** Available data follows **

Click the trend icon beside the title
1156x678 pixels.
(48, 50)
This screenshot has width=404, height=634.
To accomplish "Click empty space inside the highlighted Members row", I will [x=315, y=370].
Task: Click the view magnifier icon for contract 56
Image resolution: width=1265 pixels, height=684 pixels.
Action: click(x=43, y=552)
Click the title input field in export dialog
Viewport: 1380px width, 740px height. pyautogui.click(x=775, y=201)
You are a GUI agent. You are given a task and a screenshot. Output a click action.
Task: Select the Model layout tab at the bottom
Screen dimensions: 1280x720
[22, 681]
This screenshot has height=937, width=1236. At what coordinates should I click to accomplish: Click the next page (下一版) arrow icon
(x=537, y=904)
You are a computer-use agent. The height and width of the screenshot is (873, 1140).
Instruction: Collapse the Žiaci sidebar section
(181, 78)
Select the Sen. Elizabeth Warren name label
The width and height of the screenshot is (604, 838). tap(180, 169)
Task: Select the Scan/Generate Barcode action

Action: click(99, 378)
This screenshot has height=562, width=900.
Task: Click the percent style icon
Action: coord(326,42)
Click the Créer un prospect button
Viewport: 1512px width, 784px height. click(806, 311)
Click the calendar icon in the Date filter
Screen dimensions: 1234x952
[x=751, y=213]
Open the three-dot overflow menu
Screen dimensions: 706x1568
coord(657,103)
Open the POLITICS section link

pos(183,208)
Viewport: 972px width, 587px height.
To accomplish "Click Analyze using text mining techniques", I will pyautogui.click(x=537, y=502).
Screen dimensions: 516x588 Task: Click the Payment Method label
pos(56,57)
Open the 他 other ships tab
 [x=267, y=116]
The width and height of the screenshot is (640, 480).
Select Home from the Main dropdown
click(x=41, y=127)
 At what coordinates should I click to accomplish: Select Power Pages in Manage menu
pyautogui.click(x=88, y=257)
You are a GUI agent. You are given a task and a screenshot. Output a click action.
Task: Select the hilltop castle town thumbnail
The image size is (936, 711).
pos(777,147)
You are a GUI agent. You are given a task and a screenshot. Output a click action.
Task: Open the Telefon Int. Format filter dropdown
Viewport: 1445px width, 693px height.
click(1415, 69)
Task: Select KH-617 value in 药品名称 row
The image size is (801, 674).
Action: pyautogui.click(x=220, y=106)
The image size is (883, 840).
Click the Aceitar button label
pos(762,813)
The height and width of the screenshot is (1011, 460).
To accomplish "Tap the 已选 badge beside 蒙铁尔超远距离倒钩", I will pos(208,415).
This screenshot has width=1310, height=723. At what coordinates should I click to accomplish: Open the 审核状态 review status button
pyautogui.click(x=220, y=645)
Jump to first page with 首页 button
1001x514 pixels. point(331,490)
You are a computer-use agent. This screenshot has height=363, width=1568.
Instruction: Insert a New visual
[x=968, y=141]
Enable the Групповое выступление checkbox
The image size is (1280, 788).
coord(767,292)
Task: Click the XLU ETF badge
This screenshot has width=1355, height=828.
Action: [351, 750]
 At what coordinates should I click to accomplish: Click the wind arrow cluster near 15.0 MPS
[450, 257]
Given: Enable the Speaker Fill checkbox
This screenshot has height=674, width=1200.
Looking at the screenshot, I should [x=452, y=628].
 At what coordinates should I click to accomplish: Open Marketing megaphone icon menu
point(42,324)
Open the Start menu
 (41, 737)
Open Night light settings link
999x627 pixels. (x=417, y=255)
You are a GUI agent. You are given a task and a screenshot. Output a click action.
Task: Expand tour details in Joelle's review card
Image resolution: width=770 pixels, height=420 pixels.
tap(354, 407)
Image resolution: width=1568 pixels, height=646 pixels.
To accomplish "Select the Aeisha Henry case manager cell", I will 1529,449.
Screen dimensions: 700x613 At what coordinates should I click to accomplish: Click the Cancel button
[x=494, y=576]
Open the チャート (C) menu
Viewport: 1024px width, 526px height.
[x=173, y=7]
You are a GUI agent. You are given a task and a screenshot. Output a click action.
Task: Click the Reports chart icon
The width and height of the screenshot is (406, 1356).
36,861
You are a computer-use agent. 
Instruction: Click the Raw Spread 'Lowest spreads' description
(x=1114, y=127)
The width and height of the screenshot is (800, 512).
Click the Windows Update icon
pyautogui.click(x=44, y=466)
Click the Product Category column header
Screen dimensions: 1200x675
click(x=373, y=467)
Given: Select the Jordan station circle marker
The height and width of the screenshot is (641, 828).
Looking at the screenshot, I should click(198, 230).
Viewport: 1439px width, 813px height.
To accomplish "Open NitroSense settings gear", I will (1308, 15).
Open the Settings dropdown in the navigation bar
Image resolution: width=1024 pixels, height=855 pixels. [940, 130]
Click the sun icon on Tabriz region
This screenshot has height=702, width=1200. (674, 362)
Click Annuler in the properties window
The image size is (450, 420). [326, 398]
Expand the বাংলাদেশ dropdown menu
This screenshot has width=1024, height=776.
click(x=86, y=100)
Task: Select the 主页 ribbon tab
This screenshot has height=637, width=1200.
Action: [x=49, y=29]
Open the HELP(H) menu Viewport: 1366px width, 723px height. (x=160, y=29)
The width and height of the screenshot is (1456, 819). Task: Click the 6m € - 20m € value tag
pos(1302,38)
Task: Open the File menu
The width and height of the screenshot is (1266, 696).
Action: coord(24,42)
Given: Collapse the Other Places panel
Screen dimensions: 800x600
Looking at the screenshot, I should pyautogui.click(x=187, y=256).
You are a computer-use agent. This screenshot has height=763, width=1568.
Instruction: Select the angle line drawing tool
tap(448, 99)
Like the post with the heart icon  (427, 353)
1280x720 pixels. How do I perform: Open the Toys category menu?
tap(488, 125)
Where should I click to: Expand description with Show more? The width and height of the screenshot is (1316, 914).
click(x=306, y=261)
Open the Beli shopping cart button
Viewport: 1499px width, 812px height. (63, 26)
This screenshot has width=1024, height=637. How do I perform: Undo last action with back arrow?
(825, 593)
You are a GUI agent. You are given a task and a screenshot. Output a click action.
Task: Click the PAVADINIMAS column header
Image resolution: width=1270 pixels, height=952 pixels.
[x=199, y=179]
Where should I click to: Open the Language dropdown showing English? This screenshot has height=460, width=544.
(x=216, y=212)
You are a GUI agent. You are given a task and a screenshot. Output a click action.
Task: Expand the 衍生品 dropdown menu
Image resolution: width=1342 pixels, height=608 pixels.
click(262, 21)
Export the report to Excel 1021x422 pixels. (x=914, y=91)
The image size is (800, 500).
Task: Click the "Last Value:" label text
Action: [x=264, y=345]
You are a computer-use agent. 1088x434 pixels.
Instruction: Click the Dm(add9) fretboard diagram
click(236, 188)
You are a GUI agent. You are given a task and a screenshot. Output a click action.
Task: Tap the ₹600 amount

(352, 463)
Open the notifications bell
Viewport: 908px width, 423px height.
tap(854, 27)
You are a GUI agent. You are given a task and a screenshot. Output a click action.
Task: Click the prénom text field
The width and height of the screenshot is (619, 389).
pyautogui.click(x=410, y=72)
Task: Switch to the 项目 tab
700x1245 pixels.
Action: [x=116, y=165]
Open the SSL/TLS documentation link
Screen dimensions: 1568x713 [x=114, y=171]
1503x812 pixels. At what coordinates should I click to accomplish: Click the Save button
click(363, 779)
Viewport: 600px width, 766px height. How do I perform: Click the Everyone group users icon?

** End of Available data **

Task details: Give back the material in full, word for word.

Written solution:
Click the trend icon beside the title
1156x678 pixels.
(48, 50)
This screenshot has width=404, height=634.
To accomplish "Click empty space inside the highlighted Members row", I will [x=315, y=370].
Task: Click the view magnifier icon for contract 56
Image resolution: width=1265 pixels, height=684 pixels.
Action: click(x=43, y=552)
Click the title input field in export dialog
Viewport: 1380px width, 740px height. pyautogui.click(x=775, y=201)
You are a GUI agent. You are given a task and a screenshot. Output a click action.
Task: Select the Model layout tab at the bottom
Screen dimensions: 1280x720
[22, 681]
This screenshot has height=937, width=1236. At what coordinates should I click to accomplish: Click the next page (下一版) arrow icon
(x=537, y=904)
You are a computer-use agent. The height and width of the screenshot is (873, 1140).
Instruction: Collapse the Žiaci sidebar section
(181, 78)
Select the Sen. Elizabeth Warren name label
The width and height of the screenshot is (604, 838). tap(180, 169)
Task: Select the Scan/Generate Barcode action

Action: click(99, 378)
This screenshot has height=562, width=900.
Task: Click the percent style icon
Action: coord(326,42)
Click the Créer un prospect button
Viewport: 1512px width, 784px height. click(806, 311)
Click the calendar icon in the Date filter
Screen dimensions: 1234x952
[x=751, y=213]
Open the three-dot overflow menu
Screen dimensions: 706x1568
coord(657,103)
Open the POLITICS section link

pos(183,208)
Viewport: 972px width, 587px height.
To accomplish "Click Analyze using text mining techniques", I will pyautogui.click(x=537, y=502).
Screen dimensions: 516x588 Task: Click the Payment Method label
pos(56,57)
Open the 他 other ships tab
 [x=267, y=116]
The width and height of the screenshot is (640, 480).
Select Home from the Main dropdown
click(x=41, y=127)
 At what coordinates should I click to accomplish: Select Power Pages in Manage menu
pyautogui.click(x=88, y=257)
You are a GUI agent. You are given a task and a screenshot. Output a click action.
Task: Select the hilltop castle town thumbnail
The image size is (936, 711).
pos(777,147)
You are a GUI agent. You are given a task and a screenshot. Output a click action.
Task: Open the Telefon Int. Format filter dropdown
Viewport: 1445px width, 693px height.
click(1415, 69)
Task: Select KH-617 value in 药品名称 row
The image size is (801, 674).
Action: pyautogui.click(x=220, y=106)
The image size is (883, 840).
Click the Aceitar button label
pos(762,813)
The height and width of the screenshot is (1011, 460).
To accomplish "Tap the 已选 badge beside 蒙铁尔超远距离倒钩", I will pos(208,415).
This screenshot has width=1310, height=723. At what coordinates should I click to accomplish: Open the 审核状态 review status button
pyautogui.click(x=220, y=645)
Jump to first page with 首页 button
1001x514 pixels. point(331,490)
You are a computer-use agent. This screenshot has height=363, width=1568.
Instruction: Insert a New visual
[x=968, y=141]
Enable the Групповое выступление checkbox
The image size is (1280, 788).
coord(767,292)
Task: Click the XLU ETF badge
This screenshot has width=1355, height=828.
Action: [351, 750]
 At what coordinates should I click to accomplish: Click the wind arrow cluster near 15.0 MPS
[450, 257]
Given: Enable the Speaker Fill checkbox
This screenshot has height=674, width=1200.
Looking at the screenshot, I should [x=452, y=628].
 At what coordinates should I click to accomplish: Open Marketing megaphone icon menu
point(42,324)
Open the Start menu
 (41, 737)
Open Night light settings link
999x627 pixels. (x=417, y=255)
You are a GUI agent. You are given a task and a screenshot. Output a click action.
Task: Expand tour details in Joelle's review card
Image resolution: width=770 pixels, height=420 pixels.
tap(354, 407)
Image resolution: width=1568 pixels, height=646 pixels.
To accomplish "Select the Aeisha Henry case manager cell", I will 1529,449.
Screen dimensions: 700x613 At what coordinates should I click to accomplish: Click the Cancel button
[x=494, y=576]
Open the チャート (C) menu
Viewport: 1024px width, 526px height.
[x=173, y=7]
You are a GUI agent. You are given a task and a screenshot. Output a click action.
Task: Click the Reports chart icon
The width and height of the screenshot is (406, 1356).
36,861
You are a computer-use agent. 
Instruction: Click the Raw Spread 'Lowest spreads' description
(x=1114, y=127)
The width and height of the screenshot is (800, 512).
Click the Windows Update icon
pyautogui.click(x=44, y=466)
Click the Product Category column header
Screen dimensions: 1200x675
click(x=373, y=467)
Given: Select the Jordan station circle marker
The height and width of the screenshot is (641, 828).
Looking at the screenshot, I should click(198, 230).
Viewport: 1439px width, 813px height.
To accomplish "Open NitroSense settings gear", I will (1308, 15).
Open the Settings dropdown in the navigation bar
Image resolution: width=1024 pixels, height=855 pixels. [940, 130]
Click the sun icon on Tabriz region
This screenshot has height=702, width=1200. (674, 362)
Click Annuler in the properties window
The image size is (450, 420). [326, 398]
Expand the বাংলাদেশ dropdown menu
This screenshot has width=1024, height=776.
click(x=86, y=100)
Task: Select the 主页 ribbon tab
This screenshot has height=637, width=1200.
Action: [x=49, y=29]
Open the HELP(H) menu Viewport: 1366px width, 723px height. (x=160, y=29)
The width and height of the screenshot is (1456, 819). Task: Click the 6m € - 20m € value tag
pos(1302,38)
Task: Open the File menu
The width and height of the screenshot is (1266, 696).
Action: coord(24,42)
Given: Collapse the Other Places panel
Screen dimensions: 800x600
Looking at the screenshot, I should pyautogui.click(x=187, y=256).
You are a computer-use agent. This screenshot has height=763, width=1568.
Instruction: Select the angle line drawing tool
tap(448, 99)
Like the post with the heart icon  (427, 353)
1280x720 pixels. How do I perform: Open the Toys category menu?
tap(488, 125)
Where should I click to: Expand description with Show more? The width and height of the screenshot is (1316, 914).
click(x=306, y=261)
Open the Beli shopping cart button
Viewport: 1499px width, 812px height. (63, 26)
This screenshot has width=1024, height=637. How do I perform: Undo last action with back arrow?
(825, 593)
You are a GUI agent. You are given a task and a screenshot. Output a click action.
Task: Click the PAVADINIMAS column header
Image resolution: width=1270 pixels, height=952 pixels.
[x=199, y=179]
Where should I click to: Open the Language dropdown showing English? This screenshot has height=460, width=544.
(x=216, y=212)
You are a GUI agent. You are given a task and a screenshot. Output a click action.
Task: Expand the 衍生品 dropdown menu
Image resolution: width=1342 pixels, height=608 pixels.
click(262, 21)
Export the report to Excel 1021x422 pixels. (x=914, y=91)
The image size is (800, 500).
Task: Click the "Last Value:" label text
Action: [x=264, y=345]
You are a computer-use agent. 1088x434 pixels.
Instruction: Click the Dm(add9) fretboard diagram
click(236, 188)
You are a GUI agent. You are given a task and a screenshot. Output a click action.
Task: Tap the ₹600 amount

(352, 463)
Open the notifications bell
Viewport: 908px width, 423px height.
tap(854, 27)
You are a GUI agent. You are given a task and a screenshot. Output a click action.
Task: Click the prénom text field
The width and height of the screenshot is (619, 389).
pyautogui.click(x=410, y=72)
Task: Switch to the 项目 tab
700x1245 pixels.
Action: [x=116, y=165]
Open the SSL/TLS documentation link
Screen dimensions: 1568x713 [x=114, y=171]
1503x812 pixels. At what coordinates should I click to accomplish: Click the Save button
click(363, 779)
Viewport: 600px width, 766px height. How do I perform: Click the Everyone group users icon?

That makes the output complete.